Darüber hinaus sind österreichweit sinkende Emissionen aus Kleinfeuerungen keine Lösung für lokale Luftqualitätsprobleme. Viele von uns kennen stark rauchende Kamine, die an manchen Tagen bei ungünstiger Wetterlage die ganze Umgebung in Rauchschwaden hüllen. Solche „schwarzen Schafe“ mögen in der Summe an Feuerungen in Österreich nur wenig ins Gewicht fallen, für die Nachbarn stellen die aber oft eine massive Belästigung bis hin zur schwerwiegenden Gesundheitsbeeinträchtigung dar. Gründe für solche Negativbeispiele sind vielfältig und reichen von veralteter Technik über ungeeignete Brennstoffe bis hin zu absichtlichen oder unabsichtlichen Fehlbedienungen. So vielfältig die möglichen Gründe für die hohen Emissionen sind, so schwierig ist es, gegen sie vorzugehen. Anzeigen oder Beschwerden führen nur selten zum Ziel. Ein gut abgestimmtes Konzept zur schnellen Reduktion solcher Ausnahmefälle wäre daher wünschenswert. So eine Strategie sollte jedenfalls einen Plan für den verpflichtenden Austausch alter Geräte, die nicht mehr dem Stand der Technik entsprechen, wie auch Maßnahmen zur Bewusstseinsbildung bei den Betreibern/BetreiberInnen beinhalten. Denn gerade für manuell betriebene Heizgeräte spielt der Einfluss der NutzerInnen die wichtigste Rolle im Hinblick auf das Emissionsverhalten.

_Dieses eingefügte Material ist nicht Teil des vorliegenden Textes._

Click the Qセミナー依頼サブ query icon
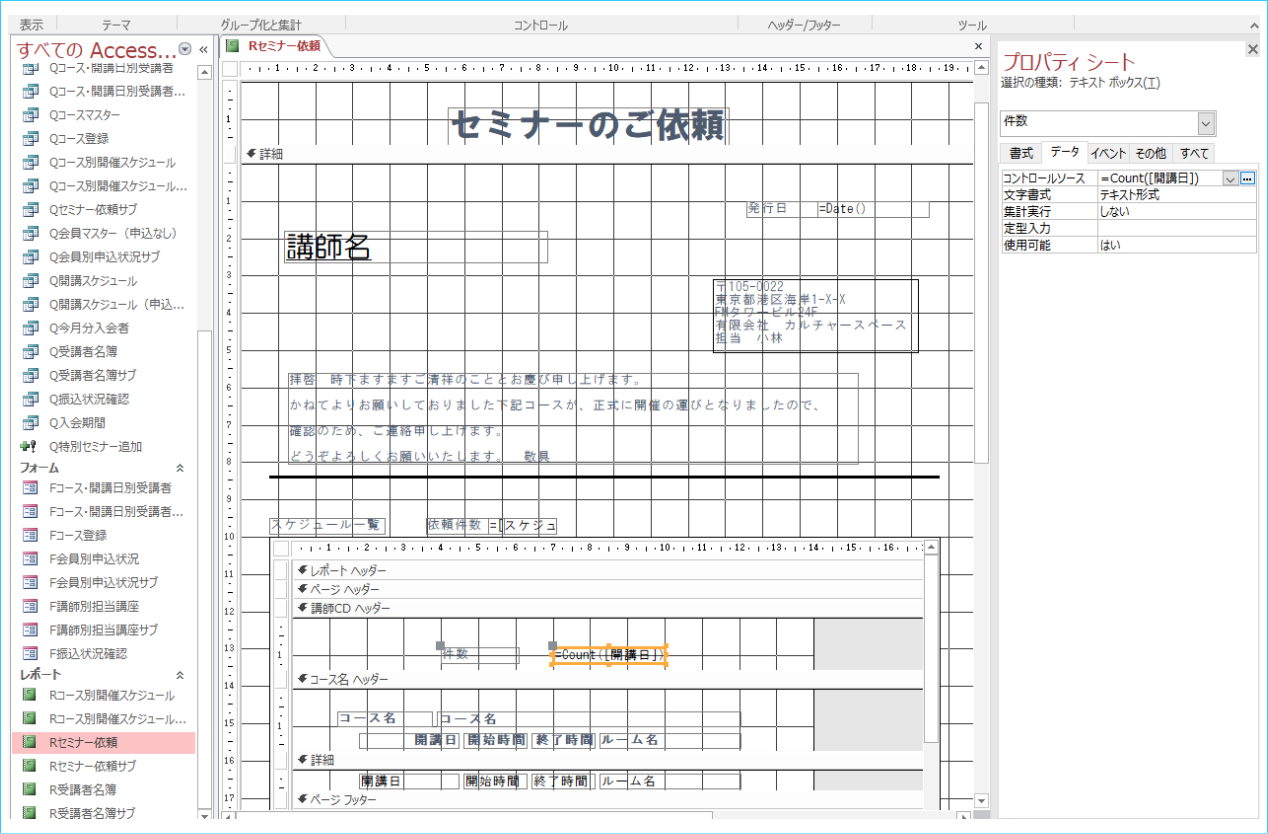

Fazit: Kesseltausch und Bewusstseinsbildung
Die Erstellung einer nationalen Emissionsinventur ist ein sehr komplexes Unterfangen, das methodisch laufend angepasst und verbessert werden muss. Das Ergebnis am Ende bleibt aber immer eine bestmögliche Abschätzung. Bei allen Unsicherheiten belegen die Ergebnisse der letzten Jahre aber eindeutig, dass Holzheizungen eine wesentliche Quelle für Feinstaub in Österreich darstellen. Auch klar ist, dass nicht die modernen Feuerungsanlagen das Problem sind, sondern veraltete Technologien, die um ein Vielfaches höhere Emissionswerte aufweisen. Der forcierte Austausch von fossilen Heizungsanlagen gegen Holzheizungen muss uns trotzdem keine Sorgen im Hinblick auf die Luftqualität bereiten. Die Modelle zeigen, dass der laufende Austausch alter Holzheizungen gegen moderne Kessel wesentlich höhere Emissionsreduktionen bringt als die geringfügig höheren Emissionswerte moderner Anlagen im Vergleich zu Öl- und Gasheizungen. Der wissenschaftlich fundierte Blick in die Feinstaub-Zukunft zeichnet daher ein sehr positives Bild – das Feinstaub-Problem dürfte sich in absehbarer Zeit im wahrsten Sinn des Wortes in saubere Luft auflösen. Wie so oft, gibt es auch hier ein „Aber“: Der Austausch von alten Geräten und die Bewusstseinsbildung bei den Nutzern/NutzerInnen muss konsequent über unterschiedliche Maßnahmen vorangetrieben werden.